Venenoso qual uma naja albina, Franco lançou os primeiros acordes da conspiração para tomar o Palácio do Planalto quando recebeu a notícia de que não mais seria “ministro-chefe” da Secretaria de Aviação Civil no segundo mandato de Dilma Rousseff. Inventou a “Ponte para o Futuro”, rebatizada depois de “pinguela” pela verve de Fernando Henrique Cardoso, encomendou a Delfim Netto a redação final do texto, contratou o MBL (Movimento Brasil Livre), Alexandre Frota e outros malucos semelhantes para chacrinar a cena política e vendeu a República como se não houvesse amanhã.

O dia seguinte chegou, somos contemporâneos desse inferno, e os agiotas que providenciaram os exércitos mercenários pró-impeachment cobram seus preços e os juros altos do golpe institucional. Estão a pagá-lo. Moreira Franco é o guarda-livros da bodega, aceita transformar o Brasil numa boca de fumo em que toca o negócio quem impõe mais força para cima e subjuga mais sadicamente o povo para baixo.

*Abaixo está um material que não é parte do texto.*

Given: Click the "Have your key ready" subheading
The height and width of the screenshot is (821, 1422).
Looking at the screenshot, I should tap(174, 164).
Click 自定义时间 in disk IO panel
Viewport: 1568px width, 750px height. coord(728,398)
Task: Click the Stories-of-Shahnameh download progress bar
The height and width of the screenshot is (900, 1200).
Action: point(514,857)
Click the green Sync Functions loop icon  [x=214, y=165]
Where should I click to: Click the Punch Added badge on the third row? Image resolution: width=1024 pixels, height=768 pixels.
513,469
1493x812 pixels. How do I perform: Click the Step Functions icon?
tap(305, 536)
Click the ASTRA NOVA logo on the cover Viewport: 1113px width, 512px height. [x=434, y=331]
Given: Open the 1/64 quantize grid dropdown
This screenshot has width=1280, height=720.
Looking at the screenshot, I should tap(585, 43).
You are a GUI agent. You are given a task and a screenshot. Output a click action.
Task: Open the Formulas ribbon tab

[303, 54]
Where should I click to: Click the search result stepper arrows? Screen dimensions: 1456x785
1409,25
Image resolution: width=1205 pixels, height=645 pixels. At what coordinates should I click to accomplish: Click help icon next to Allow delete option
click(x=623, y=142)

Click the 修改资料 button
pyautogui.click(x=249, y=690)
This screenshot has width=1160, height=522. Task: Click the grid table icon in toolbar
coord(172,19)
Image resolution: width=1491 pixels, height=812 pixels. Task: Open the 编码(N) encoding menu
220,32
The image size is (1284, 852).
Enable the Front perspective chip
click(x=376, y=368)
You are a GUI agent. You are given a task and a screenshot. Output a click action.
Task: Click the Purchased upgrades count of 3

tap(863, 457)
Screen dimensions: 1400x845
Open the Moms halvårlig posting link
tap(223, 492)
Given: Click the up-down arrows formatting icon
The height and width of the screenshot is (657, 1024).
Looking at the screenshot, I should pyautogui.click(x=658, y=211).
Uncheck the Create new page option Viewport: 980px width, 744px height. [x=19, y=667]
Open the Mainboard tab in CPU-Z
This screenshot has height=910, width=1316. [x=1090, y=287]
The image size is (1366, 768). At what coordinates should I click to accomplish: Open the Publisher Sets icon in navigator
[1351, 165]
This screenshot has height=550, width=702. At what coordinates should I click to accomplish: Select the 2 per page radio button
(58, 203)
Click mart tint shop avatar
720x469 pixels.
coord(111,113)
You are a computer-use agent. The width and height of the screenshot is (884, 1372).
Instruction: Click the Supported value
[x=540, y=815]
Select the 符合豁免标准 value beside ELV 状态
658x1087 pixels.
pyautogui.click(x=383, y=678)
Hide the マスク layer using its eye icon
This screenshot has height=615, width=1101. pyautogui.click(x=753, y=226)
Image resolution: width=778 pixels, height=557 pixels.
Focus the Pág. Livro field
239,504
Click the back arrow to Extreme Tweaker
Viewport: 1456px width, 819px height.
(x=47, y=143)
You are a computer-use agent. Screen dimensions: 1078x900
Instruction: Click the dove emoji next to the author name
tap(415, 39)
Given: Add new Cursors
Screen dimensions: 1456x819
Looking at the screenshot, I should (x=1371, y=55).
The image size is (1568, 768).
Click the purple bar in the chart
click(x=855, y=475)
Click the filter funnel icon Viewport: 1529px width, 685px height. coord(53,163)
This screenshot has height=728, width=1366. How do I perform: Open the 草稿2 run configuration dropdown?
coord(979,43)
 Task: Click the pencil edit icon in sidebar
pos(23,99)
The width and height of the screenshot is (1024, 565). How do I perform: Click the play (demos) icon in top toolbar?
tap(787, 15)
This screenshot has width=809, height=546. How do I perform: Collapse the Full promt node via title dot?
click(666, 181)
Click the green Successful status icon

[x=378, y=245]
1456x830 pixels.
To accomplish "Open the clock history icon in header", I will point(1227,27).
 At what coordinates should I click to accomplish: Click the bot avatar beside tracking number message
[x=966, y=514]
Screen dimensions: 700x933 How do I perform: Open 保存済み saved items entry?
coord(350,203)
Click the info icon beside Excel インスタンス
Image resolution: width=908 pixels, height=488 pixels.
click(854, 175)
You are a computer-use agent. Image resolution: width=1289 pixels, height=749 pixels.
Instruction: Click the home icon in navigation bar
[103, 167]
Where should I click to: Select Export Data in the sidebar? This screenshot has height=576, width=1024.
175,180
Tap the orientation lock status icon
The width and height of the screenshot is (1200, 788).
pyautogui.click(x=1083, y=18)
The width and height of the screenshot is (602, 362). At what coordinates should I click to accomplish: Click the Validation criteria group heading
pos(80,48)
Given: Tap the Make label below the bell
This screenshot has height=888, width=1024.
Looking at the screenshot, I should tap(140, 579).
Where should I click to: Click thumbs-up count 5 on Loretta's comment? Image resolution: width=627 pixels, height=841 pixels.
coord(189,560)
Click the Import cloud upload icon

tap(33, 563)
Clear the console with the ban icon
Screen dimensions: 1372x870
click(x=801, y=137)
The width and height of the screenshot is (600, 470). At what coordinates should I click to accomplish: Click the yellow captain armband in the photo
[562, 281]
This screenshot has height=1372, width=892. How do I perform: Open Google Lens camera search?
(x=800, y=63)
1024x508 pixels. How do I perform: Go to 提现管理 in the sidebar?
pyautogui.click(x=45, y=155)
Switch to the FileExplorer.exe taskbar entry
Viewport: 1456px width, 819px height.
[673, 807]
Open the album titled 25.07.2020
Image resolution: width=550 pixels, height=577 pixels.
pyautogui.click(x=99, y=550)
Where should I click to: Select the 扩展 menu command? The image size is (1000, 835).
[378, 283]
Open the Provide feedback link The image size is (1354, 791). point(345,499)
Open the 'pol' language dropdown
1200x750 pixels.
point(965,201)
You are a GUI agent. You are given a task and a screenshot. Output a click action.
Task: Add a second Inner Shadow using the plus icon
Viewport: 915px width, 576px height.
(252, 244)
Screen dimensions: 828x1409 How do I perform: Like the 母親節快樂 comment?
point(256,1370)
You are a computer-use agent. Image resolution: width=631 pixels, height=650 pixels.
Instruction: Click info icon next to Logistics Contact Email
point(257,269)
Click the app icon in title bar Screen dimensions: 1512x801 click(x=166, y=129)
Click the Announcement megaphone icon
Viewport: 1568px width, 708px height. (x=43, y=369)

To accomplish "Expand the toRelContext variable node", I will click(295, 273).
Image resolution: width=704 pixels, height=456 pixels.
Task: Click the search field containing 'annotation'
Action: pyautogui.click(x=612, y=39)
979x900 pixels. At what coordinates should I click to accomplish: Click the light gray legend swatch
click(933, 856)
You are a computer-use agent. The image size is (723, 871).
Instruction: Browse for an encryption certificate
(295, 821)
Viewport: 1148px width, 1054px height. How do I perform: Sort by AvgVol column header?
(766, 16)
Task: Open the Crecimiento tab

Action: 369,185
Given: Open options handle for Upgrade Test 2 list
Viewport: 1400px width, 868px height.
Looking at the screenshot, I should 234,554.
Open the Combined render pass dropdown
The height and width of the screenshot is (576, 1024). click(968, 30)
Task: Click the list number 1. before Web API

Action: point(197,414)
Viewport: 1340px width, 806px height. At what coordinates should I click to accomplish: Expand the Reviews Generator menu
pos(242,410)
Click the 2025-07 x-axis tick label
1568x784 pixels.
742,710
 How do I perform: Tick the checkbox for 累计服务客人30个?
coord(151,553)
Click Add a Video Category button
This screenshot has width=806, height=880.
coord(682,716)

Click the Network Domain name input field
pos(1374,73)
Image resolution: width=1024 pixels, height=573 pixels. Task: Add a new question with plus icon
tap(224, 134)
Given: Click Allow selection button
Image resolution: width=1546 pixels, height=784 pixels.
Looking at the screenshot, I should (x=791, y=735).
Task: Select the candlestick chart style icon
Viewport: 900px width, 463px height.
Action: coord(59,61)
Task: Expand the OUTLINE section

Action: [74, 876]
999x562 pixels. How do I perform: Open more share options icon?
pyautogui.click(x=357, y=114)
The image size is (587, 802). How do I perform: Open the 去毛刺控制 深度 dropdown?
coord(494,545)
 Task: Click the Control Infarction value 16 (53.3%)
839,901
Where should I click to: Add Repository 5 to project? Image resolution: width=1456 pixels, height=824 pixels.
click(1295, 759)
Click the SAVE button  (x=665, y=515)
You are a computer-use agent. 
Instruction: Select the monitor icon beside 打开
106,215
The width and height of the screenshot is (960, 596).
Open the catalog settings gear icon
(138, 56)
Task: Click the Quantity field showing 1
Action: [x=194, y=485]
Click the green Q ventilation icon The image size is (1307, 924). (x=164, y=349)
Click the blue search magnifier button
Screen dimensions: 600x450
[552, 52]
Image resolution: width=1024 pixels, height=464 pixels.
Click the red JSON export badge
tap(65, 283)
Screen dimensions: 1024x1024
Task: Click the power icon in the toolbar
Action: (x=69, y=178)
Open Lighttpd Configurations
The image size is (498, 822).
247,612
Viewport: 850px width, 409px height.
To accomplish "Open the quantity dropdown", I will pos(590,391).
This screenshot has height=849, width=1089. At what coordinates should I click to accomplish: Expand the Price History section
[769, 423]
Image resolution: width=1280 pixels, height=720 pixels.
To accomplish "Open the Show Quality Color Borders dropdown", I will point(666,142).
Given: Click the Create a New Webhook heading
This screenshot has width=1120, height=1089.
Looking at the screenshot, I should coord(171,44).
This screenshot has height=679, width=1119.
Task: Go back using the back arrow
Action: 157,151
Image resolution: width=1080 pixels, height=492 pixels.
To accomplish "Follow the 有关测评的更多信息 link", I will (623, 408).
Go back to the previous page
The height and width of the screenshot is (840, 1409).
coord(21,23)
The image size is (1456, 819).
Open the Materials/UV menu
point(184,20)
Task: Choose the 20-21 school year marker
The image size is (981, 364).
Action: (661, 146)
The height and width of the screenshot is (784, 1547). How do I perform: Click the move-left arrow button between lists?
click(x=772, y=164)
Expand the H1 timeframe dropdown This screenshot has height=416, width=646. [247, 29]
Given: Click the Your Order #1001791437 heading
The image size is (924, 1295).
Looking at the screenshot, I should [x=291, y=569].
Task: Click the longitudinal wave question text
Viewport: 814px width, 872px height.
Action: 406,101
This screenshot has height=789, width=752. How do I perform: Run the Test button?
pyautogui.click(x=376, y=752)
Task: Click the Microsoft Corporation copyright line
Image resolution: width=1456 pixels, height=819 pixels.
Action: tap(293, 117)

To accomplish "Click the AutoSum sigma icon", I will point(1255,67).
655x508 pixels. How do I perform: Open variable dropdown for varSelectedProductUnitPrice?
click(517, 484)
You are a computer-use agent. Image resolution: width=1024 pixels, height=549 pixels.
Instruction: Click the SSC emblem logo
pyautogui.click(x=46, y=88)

Investigado por suspeita de operações junto ao Fundo de Investimentos do FGTS, ameaçado pelas delações premiadas do doleiro Lúcio Funaro e do presidiário Eduardo Cunha, de quem foi sócio em todo esse processo de liquidação do Estado brasileiro, e delatado por executivo da Odebrecht por ter pedido propina no processo de privatização do aeroporto do Galeão, o secretário-geral do Planalto encontra tempo para se converter num dos maiores fofoqueiros de Brasília. É considerado por repórteres fonte ferina, apesar de pouco confiável, das rotinas palacianas. Tem mandato para dialogar com as direções de grandes veículos de comunicação. Manda na verba publicitária do governo federal –e sabe o poder que advém disso: unindo órgãos ministeriais, Palácio do Planalto e estatais a soma bate R$ 2,1 bilhões.

José Sarney foi o último presidente da República que enxergou em Moreira Franco conselheiro digno de ser ouvido (nos anos FHC ele era deputado federal e integrava a 2ª divisão dos interlocutores palacianos. Não tinha voo próprio no Planalto. Navegava nas asas de Luís Eduardo Magalhães). Em 1987, quando a comitiva de Sarney visitava o Paço Imperial no Rio de Janeiro e Franco era governador do Estado, o comboio com ambos foi apedrejado por estudantes e funcionários públicos. Começava o ocaso de uma administração que se arrastaria por mais 3 anos e deixaria saldo devastador para a História. Não é necessário esperar outros 30 anos para concluir quem vem a ser o homem-bomba a implodir as estruturas nacionais unindo os vértices de nossas depressões econômicas nos gráficos que fotografam as derrocadas. Há o vértice M e o F.

* Luís Costa Pinto, 48 anos, trabalhou em publicações como Veja, Folha e O Globo. Teve livros e reportagens premiadas –por exemplo, “Pedro Collor conta tudo”. É sócio da consultoria Idéias, Fatos e Texto.